Baseada na mitológica história do nascimento de Cristo, a peça narra a história de três andarilhos que esperam a chegada de algo que nunca vêm, algo que desejam rever. Com suas crenças, dúvidas, medos e anseios, essas personagens, moradores das praças e ruas do mundo, se encontrar com o único objetivo de esperar. Enquanto esperam, um jovem casal de músicos mambembes corre mundo com o intuído de levar sua música e sua arte, mas é surpreendido no caminho por uma inesperada surpresa, uma gravidez. Assim, quem espera e quem é esperado poderão enfim se reencontrar e rever o que tanto precisam, renovando esperanças e reiniciando ciclos.

A montagem busca recriar o clima e a mística dos autos de Natal, usando como pano de fundo a cultura popular brasileira e a própria saga da Trupé e de tantos outros grupos teatrais e artísticos do Brasil, que a duras penas tentam sobreviver de seu mágico oficio. Busca manter um dialogo entre a mística história, o fazer artístico, os ocupantes das ruas e praças e a poética do urbano e de seus moradores.

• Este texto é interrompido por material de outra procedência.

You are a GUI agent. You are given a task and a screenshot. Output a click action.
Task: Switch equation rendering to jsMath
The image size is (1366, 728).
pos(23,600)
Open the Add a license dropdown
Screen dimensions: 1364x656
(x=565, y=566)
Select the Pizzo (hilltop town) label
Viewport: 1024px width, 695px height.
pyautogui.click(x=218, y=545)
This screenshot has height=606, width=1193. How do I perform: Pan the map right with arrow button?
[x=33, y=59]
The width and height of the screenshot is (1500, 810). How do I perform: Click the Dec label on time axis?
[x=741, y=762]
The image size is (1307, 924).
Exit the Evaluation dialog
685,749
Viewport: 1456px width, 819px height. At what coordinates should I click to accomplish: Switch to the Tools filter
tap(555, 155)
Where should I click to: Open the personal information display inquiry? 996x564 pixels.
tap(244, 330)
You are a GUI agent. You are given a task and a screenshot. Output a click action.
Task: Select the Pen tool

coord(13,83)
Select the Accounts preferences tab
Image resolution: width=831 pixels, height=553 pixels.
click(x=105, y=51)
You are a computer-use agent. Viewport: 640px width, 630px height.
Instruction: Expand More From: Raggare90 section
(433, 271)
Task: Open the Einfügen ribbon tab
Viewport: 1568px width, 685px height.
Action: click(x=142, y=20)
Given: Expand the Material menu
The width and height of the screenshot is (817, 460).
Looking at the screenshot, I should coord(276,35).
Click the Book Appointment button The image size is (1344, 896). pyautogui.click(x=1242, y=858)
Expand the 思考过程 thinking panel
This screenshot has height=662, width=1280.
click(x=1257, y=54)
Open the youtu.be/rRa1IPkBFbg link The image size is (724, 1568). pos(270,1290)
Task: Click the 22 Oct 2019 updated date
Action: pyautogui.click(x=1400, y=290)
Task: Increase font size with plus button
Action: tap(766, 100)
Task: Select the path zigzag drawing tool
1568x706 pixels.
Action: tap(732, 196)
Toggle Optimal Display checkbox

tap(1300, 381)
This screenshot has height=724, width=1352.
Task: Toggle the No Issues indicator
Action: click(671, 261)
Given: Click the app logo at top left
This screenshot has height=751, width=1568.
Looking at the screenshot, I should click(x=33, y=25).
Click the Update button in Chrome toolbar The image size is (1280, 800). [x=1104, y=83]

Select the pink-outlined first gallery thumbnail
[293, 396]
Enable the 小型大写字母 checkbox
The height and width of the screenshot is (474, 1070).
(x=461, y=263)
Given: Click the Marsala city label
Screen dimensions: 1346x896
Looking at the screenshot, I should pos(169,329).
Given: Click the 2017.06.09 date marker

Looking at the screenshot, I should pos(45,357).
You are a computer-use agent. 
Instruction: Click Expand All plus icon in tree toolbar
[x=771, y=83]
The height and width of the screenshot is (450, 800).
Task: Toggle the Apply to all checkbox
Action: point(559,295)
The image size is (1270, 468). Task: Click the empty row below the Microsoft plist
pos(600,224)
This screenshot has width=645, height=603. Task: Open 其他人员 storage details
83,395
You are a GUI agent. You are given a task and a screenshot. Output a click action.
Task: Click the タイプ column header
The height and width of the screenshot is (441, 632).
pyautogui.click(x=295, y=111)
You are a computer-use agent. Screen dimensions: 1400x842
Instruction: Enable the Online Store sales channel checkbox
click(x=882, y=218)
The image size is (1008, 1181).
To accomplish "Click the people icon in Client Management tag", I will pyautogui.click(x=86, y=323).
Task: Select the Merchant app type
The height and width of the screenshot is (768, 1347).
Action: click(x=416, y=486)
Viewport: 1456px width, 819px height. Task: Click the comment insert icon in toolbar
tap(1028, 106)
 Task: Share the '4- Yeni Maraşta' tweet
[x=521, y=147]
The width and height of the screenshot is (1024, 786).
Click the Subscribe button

O espetáculo tem como base de sua concepção a linguagem do teatro popular e da rua. Inspirados em autores como Samuel Beckett, Luis Alberto de Abreu, Willian Shakespeare, o texto foi finalizado por Carlos Doles baseado nas pesquisas e improvisações dos atores do grupo em um processo colaborativo de construção dramatúrgica e cênica. Carlos Doles também assina a direção que tem como assistente Ketlyn Azevedo que também é a figurinista da montagem. Canções da Musica Popular Brasileira permeiam o espetáculo, que tem Luiz Gonzaga como fio condutor da trilha.